[Stored records]
++++++++++
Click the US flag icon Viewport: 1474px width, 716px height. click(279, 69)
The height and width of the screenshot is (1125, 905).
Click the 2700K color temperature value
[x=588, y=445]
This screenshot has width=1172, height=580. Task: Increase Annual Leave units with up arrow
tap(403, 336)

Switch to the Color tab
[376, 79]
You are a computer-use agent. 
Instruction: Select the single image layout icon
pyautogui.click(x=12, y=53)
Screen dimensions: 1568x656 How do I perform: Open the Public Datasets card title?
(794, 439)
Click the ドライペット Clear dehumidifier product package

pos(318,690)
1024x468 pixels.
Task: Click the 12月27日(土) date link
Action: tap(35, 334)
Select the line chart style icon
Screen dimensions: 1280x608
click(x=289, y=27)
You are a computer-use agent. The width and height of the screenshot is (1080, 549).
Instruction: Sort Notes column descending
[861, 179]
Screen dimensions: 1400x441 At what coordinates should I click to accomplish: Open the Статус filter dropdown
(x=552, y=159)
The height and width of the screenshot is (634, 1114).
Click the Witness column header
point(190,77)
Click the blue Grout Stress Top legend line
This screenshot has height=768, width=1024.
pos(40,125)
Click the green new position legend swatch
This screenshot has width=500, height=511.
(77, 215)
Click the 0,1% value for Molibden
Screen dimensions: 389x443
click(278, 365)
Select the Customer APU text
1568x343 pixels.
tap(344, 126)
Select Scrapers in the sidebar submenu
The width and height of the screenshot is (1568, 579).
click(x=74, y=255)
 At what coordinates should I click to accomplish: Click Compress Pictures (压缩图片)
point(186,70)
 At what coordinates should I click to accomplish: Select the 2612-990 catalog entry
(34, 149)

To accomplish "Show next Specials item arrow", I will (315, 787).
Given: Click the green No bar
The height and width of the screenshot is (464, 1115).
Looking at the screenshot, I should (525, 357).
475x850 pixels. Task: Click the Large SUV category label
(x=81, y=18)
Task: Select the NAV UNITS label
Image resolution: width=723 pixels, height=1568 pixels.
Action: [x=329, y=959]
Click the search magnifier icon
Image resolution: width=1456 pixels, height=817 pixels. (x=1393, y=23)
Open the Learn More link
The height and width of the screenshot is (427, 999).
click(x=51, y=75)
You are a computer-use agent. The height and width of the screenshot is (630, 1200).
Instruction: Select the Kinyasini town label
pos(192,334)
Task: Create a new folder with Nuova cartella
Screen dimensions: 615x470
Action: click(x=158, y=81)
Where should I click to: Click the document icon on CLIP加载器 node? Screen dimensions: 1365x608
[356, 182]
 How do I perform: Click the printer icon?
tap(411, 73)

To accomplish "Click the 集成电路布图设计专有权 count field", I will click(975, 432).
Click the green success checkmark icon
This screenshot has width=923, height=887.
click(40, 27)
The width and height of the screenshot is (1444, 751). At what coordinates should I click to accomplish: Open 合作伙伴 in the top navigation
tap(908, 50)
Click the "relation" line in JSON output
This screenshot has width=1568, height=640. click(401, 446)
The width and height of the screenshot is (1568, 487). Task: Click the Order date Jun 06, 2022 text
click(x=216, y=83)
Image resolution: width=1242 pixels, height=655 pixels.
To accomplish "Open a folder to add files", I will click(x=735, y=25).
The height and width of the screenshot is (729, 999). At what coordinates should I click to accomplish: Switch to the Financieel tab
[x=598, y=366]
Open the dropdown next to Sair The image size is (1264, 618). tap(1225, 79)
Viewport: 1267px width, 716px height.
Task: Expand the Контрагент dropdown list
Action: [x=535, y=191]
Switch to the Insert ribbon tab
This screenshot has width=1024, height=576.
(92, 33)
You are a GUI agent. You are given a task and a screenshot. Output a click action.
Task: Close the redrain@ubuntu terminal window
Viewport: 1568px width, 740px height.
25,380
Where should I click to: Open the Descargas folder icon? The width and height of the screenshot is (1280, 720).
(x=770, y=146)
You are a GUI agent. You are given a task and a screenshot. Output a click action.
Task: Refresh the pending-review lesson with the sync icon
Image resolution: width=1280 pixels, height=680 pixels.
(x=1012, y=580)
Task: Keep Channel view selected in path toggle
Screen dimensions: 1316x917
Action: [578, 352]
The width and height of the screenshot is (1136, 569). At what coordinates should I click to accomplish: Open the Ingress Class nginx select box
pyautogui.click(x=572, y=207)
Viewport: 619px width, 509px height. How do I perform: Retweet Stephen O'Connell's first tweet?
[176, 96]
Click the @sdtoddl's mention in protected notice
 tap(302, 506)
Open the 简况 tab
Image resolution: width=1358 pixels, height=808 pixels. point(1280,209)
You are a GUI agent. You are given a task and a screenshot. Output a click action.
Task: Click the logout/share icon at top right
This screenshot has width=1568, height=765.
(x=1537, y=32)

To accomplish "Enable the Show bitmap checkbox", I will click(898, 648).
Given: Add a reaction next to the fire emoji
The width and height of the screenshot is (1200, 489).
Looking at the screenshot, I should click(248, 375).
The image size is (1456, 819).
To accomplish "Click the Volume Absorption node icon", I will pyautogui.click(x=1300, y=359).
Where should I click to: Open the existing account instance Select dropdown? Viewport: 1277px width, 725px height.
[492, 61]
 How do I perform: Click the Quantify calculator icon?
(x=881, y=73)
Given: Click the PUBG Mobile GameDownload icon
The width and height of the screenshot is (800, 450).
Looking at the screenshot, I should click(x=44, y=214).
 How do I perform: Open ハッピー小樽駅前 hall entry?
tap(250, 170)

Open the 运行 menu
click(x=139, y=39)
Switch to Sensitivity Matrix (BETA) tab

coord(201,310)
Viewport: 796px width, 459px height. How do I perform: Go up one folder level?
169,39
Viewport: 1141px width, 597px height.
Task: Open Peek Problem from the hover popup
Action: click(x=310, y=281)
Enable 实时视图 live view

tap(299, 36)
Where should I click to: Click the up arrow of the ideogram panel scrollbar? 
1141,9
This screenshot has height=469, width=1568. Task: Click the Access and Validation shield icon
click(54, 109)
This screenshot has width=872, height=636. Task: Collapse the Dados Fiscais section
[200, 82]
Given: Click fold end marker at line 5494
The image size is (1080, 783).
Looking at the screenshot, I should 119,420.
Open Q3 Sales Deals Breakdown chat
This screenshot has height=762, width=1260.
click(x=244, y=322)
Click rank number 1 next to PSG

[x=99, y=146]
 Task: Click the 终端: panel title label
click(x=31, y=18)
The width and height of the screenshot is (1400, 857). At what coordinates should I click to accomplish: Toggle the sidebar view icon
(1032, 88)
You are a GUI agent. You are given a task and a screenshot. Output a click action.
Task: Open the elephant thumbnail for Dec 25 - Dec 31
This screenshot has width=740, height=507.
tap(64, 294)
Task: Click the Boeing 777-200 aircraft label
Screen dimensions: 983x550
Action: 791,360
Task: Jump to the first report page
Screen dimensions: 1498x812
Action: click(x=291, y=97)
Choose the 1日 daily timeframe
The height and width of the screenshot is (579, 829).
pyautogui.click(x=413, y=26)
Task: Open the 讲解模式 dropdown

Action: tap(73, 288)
++++++++++
Repeat each record exactly. Omit nothing.

Click the US flag icon Viewport: 1474px width, 716px height. click(279, 69)
The height and width of the screenshot is (1125, 905).
Click the 2700K color temperature value
[x=588, y=445]
This screenshot has width=1172, height=580. Task: Increase Annual Leave units with up arrow
tap(403, 336)

Switch to the Color tab
[376, 79]
You are a computer-use agent. 
Instruction: Select the single image layout icon
pyautogui.click(x=12, y=53)
Screen dimensions: 1568x656 How do I perform: Open the Public Datasets card title?
(794, 439)
Click the ドライペット Clear dehumidifier product package

pos(318,690)
1024x468 pixels.
Task: Click the 12月27日(土) date link
Action: tap(35, 334)
Select the line chart style icon
Screen dimensions: 1280x608
click(x=289, y=27)
You are a computer-use agent. The width and height of the screenshot is (1080, 549).
Instruction: Sort Notes column descending
[861, 179]
Screen dimensions: 1400x441 At what coordinates should I click to accomplish: Open the Статус filter dropdown
(x=552, y=159)
The height and width of the screenshot is (634, 1114).
Click the Witness column header
point(190,77)
Click the blue Grout Stress Top legend line
This screenshot has height=768, width=1024.
pos(40,125)
Click the green new position legend swatch
This screenshot has width=500, height=511.
(77, 215)
Click the 0,1% value for Molibden
Screen dimensions: 389x443
click(278, 365)
Select the Customer APU text
1568x343 pixels.
tap(344, 126)
Select Scrapers in the sidebar submenu
The width and height of the screenshot is (1568, 579).
click(x=74, y=255)
 At what coordinates should I click to accomplish: Click Compress Pictures (压缩图片)
point(186,70)
 At what coordinates should I click to accomplish: Select the 2612-990 catalog entry
(34, 149)

To accomplish "Show next Specials item arrow", I will (315, 787).
Given: Click the green No bar
The height and width of the screenshot is (464, 1115).
Looking at the screenshot, I should (525, 357).
475x850 pixels. Task: Click the Large SUV category label
(x=81, y=18)
Task: Select the NAV UNITS label
Image resolution: width=723 pixels, height=1568 pixels.
Action: [x=329, y=959]
Click the search magnifier icon
Image resolution: width=1456 pixels, height=817 pixels. (x=1393, y=23)
Open the Learn More link
The height and width of the screenshot is (427, 999).
click(x=51, y=75)
You are a computer-use agent. The height and width of the screenshot is (630, 1200).
Instruction: Select the Kinyasini town label
pos(192,334)
Task: Create a new folder with Nuova cartella
Screen dimensions: 615x470
Action: click(x=158, y=81)
Where should I click to: Click the document icon on CLIP加载器 node? Screen dimensions: 1365x608
[356, 182]
 How do I perform: Click the printer icon?
tap(411, 73)

To accomplish "Click the 集成电路布图设计专有权 count field", I will click(975, 432).
Click the green success checkmark icon
This screenshot has width=923, height=887.
click(40, 27)
The width and height of the screenshot is (1444, 751). At what coordinates should I click to accomplish: Open 合作伙伴 in the top navigation
tap(908, 50)
Click the "relation" line in JSON output
This screenshot has width=1568, height=640. click(401, 446)
The width and height of the screenshot is (1568, 487). Task: Click the Order date Jun 06, 2022 text
click(x=216, y=83)
Image resolution: width=1242 pixels, height=655 pixels.
To accomplish "Open a folder to add files", I will click(x=735, y=25).
The height and width of the screenshot is (729, 999). At what coordinates should I click to accomplish: Switch to the Financieel tab
[x=598, y=366]
Open the dropdown next to Sair The image size is (1264, 618). tap(1225, 79)
Viewport: 1267px width, 716px height.
Task: Expand the Контрагент dropdown list
Action: [x=535, y=191]
Switch to the Insert ribbon tab
This screenshot has width=1024, height=576.
(92, 33)
You are a GUI agent. You are given a task and a screenshot. Output a click action.
Task: Close the redrain@ubuntu terminal window
Viewport: 1568px width, 740px height.
25,380
Where should I click to: Open the Descargas folder icon? The width and height of the screenshot is (1280, 720).
(x=770, y=146)
You are a GUI agent. You are given a task and a screenshot. Output a click action.
Task: Refresh the pending-review lesson with the sync icon
Image resolution: width=1280 pixels, height=680 pixels.
(x=1012, y=580)
Task: Keep Channel view selected in path toggle
Screen dimensions: 1316x917
Action: [578, 352]
The width and height of the screenshot is (1136, 569). At what coordinates should I click to accomplish: Open the Ingress Class nginx select box
pyautogui.click(x=572, y=207)
Viewport: 619px width, 509px height. How do I perform: Retweet Stephen O'Connell's first tweet?
[176, 96]
Click the @sdtoddl's mention in protected notice
 tap(302, 506)
Open the 简况 tab
Image resolution: width=1358 pixels, height=808 pixels. point(1280,209)
You are a GUI agent. You are given a task and a screenshot. Output a click action.
Task: Click the logout/share icon at top right
This screenshot has width=1568, height=765.
(x=1537, y=32)

To accomplish "Enable the Show bitmap checkbox", I will click(898, 648).
Given: Add a reaction next to the fire emoji
The width and height of the screenshot is (1200, 489).
Looking at the screenshot, I should click(248, 375).
The image size is (1456, 819).
To accomplish "Click the Volume Absorption node icon", I will pyautogui.click(x=1300, y=359).
Where should I click to: Open the existing account instance Select dropdown? Viewport: 1277px width, 725px height.
[492, 61]
 How do I perform: Click the Quantify calculator icon?
(x=881, y=73)
Given: Click the PUBG Mobile GameDownload icon
The width and height of the screenshot is (800, 450).
Looking at the screenshot, I should click(x=44, y=214).
 How do I perform: Open ハッピー小樽駅前 hall entry?
tap(250, 170)

Open the 运行 menu
click(x=139, y=39)
Switch to Sensitivity Matrix (BETA) tab

coord(201,310)
Viewport: 796px width, 459px height. How do I perform: Go up one folder level?
169,39
Viewport: 1141px width, 597px height.
Task: Open Peek Problem from the hover popup
Action: click(x=310, y=281)
Enable 实时视图 live view

tap(299, 36)
Where should I click to: Click the up arrow of the ideogram panel scrollbar? 
1141,9
This screenshot has height=469, width=1568. Task: Click the Access and Validation shield icon
click(54, 109)
This screenshot has width=872, height=636. Task: Collapse the Dados Fiscais section
[200, 82]
Given: Click fold end marker at line 5494
The image size is (1080, 783).
Looking at the screenshot, I should 119,420.
Open Q3 Sales Deals Breakdown chat
This screenshot has height=762, width=1260.
click(x=244, y=322)
Click rank number 1 next to PSG

[x=99, y=146]
 Task: Click the 终端: panel title label
click(x=31, y=18)
The width and height of the screenshot is (1400, 857). At what coordinates should I click to accomplish: Toggle the sidebar view icon
(1032, 88)
You are a GUI agent. You are given a task and a screenshot. Output a click action.
Task: Open the elephant thumbnail for Dec 25 - Dec 31
This screenshot has width=740, height=507.
tap(64, 294)
Task: Click the Boeing 777-200 aircraft label
Screen dimensions: 983x550
Action: 791,360
Task: Jump to the first report page
Screen dimensions: 1498x812
Action: click(x=291, y=97)
Choose the 1日 daily timeframe
The height and width of the screenshot is (579, 829).
pyautogui.click(x=413, y=26)
Task: Open the 讲解模式 dropdown

Action: tap(73, 288)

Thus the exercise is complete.